━━━━━ PODANE WIERSZE

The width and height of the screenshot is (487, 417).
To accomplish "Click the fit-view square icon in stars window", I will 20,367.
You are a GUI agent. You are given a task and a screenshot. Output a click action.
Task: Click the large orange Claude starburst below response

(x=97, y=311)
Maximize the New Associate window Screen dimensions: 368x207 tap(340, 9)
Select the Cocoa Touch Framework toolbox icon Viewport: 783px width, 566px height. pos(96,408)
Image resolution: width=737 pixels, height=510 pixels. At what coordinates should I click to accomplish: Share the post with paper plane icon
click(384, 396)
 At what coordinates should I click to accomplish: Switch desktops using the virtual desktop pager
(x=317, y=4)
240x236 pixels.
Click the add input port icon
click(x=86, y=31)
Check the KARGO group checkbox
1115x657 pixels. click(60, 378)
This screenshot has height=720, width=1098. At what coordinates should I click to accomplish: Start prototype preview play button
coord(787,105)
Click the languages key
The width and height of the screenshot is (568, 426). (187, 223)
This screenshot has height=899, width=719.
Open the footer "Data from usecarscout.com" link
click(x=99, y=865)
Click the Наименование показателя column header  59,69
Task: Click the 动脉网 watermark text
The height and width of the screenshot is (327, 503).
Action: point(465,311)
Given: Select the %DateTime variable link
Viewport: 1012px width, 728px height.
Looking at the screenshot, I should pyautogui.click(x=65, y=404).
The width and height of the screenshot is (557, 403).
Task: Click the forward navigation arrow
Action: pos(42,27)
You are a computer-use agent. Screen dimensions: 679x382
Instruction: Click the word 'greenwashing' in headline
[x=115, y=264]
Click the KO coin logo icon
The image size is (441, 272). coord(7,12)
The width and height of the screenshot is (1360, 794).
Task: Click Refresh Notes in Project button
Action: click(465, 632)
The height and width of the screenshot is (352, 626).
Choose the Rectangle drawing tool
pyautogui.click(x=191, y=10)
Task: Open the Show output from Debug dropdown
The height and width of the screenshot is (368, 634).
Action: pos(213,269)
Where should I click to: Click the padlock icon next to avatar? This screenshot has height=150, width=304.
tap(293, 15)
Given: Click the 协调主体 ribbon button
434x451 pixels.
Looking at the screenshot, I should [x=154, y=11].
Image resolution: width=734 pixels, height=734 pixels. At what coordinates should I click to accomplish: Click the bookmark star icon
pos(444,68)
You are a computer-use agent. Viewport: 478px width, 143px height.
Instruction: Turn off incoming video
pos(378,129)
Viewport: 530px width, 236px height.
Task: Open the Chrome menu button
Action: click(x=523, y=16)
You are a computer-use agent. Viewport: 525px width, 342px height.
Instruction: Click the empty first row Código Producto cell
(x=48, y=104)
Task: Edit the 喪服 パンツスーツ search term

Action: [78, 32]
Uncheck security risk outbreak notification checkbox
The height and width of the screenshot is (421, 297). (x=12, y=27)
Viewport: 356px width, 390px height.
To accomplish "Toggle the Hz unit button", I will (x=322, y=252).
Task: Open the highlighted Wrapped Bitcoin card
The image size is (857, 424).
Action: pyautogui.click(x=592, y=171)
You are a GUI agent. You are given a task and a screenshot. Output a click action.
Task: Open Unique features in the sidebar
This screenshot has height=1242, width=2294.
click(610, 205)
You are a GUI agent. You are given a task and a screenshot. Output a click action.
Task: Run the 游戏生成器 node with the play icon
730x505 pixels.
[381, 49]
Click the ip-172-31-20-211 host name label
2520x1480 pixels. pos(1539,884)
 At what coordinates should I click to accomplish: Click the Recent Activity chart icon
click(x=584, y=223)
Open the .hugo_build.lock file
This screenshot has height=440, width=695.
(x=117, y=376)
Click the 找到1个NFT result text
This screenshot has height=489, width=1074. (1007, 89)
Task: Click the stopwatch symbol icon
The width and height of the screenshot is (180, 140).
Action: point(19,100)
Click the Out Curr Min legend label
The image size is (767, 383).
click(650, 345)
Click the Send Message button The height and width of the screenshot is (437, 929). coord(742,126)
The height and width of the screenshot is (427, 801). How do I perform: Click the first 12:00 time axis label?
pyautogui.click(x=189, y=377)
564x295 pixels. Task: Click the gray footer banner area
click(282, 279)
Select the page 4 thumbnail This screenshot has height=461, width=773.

━━━━━━━━━━

Przepisz wszystkie wiersze powyżej, zamieniając każde „At what coordinates should I click to accomplish” na „Where should I click to accomplish”. Reszta ma zostać bez zmian.

* _ROZWIĄZANIE ZADANIA_:
The width and height of the screenshot is (487, 417).
To accomplish "Click the fit-view square icon in stars window", I will 20,367.
You are a GUI agent. You are given a task and a screenshot. Output a click action.
Task: Click the large orange Claude starburst below response

(x=97, y=311)
Maximize the New Associate window Screen dimensions: 368x207 tap(340, 9)
Select the Cocoa Touch Framework toolbox icon Viewport: 783px width, 566px height. pos(96,408)
Image resolution: width=737 pixels, height=510 pixels. Where should I click to accomplish: Share the post with paper plane icon
click(384, 396)
 Where should I click to accomplish: Switch desktops using the virtual desktop pager
(x=317, y=4)
240x236 pixels.
Click the add input port icon
click(x=86, y=31)
Check the KARGO group checkbox
1115x657 pixels. click(60, 378)
This screenshot has height=720, width=1098. Where should I click to accomplish: Start prototype preview play button
coord(787,105)
Click the languages key
The width and height of the screenshot is (568, 426). (187, 223)
This screenshot has height=899, width=719.
Open the footer "Data from usecarscout.com" link
click(x=99, y=865)
Click the Наименование показателя column header  59,69
Task: Click the 动脉网 watermark text
The height and width of the screenshot is (327, 503).
Action: point(465,311)
Given: Select the %DateTime variable link
Viewport: 1012px width, 728px height.
Looking at the screenshot, I should pyautogui.click(x=65, y=404).
The width and height of the screenshot is (557, 403).
Task: Click the forward navigation arrow
Action: pos(42,27)
You are a computer-use agent. Screen dimensions: 679x382
Instruction: Click the word 'greenwashing' in headline
[x=115, y=264]
Click the KO coin logo icon
The image size is (441, 272). coord(7,12)
The width and height of the screenshot is (1360, 794).
Task: Click Refresh Notes in Project button
Action: click(465, 632)
The height and width of the screenshot is (352, 626).
Choose the Rectangle drawing tool
pyautogui.click(x=191, y=10)
Task: Open the Show output from Debug dropdown
The height and width of the screenshot is (368, 634).
Action: pos(213,269)
Where should I click to: Click the padlock icon next to avatar? This screenshot has height=150, width=304.
tap(293, 15)
Given: Click the 协调主体 ribbon button
434x451 pixels.
Looking at the screenshot, I should [x=154, y=11].
Image resolution: width=734 pixels, height=734 pixels. Where should I click to accomplish: Click the bookmark star icon
pos(444,68)
You are a computer-use agent. Viewport: 478px width, 143px height.
Instruction: Turn off incoming video
pos(378,129)
Viewport: 530px width, 236px height.
Task: Open the Chrome menu button
Action: click(x=523, y=16)
You are a computer-use agent. Viewport: 525px width, 342px height.
Instruction: Click the empty first row Código Producto cell
(x=48, y=104)
Task: Edit the 喪服 パンツスーツ search term

Action: [78, 32]
Uncheck security risk outbreak notification checkbox
The height and width of the screenshot is (421, 297). (x=12, y=27)
Viewport: 356px width, 390px height.
To accomplish "Toggle the Hz unit button", I will (x=322, y=252).
Task: Open the highlighted Wrapped Bitcoin card
The image size is (857, 424).
Action: pyautogui.click(x=592, y=171)
You are a GUI agent. You are given a task and a screenshot. Output a click action.
Task: Open Unique features in the sidebar
This screenshot has height=1242, width=2294.
click(610, 205)
You are a GUI agent. You are given a task and a screenshot. Output a click action.
Task: Run the 游戏生成器 node with the play icon
730x505 pixels.
[381, 49]
Click the ip-172-31-20-211 host name label
2520x1480 pixels. pos(1539,884)
 Where should I click to accomplish: Click the Recent Activity chart icon
click(x=584, y=223)
Open the .hugo_build.lock file
This screenshot has height=440, width=695.
(x=117, y=376)
Click the 找到1个NFT result text
This screenshot has height=489, width=1074. (1007, 89)
Task: Click the stopwatch symbol icon
The width and height of the screenshot is (180, 140).
Action: point(19,100)
Click the Out Curr Min legend label
The image size is (767, 383).
click(650, 345)
Click the Send Message button The height and width of the screenshot is (437, 929). coord(742,126)
The height and width of the screenshot is (427, 801). How do I perform: Click the first 12:00 time axis label?
pyautogui.click(x=189, y=377)
564x295 pixels. Task: Click the gray footer banner area
click(282, 279)
Select the page 4 thumbnail This screenshot has height=461, width=773.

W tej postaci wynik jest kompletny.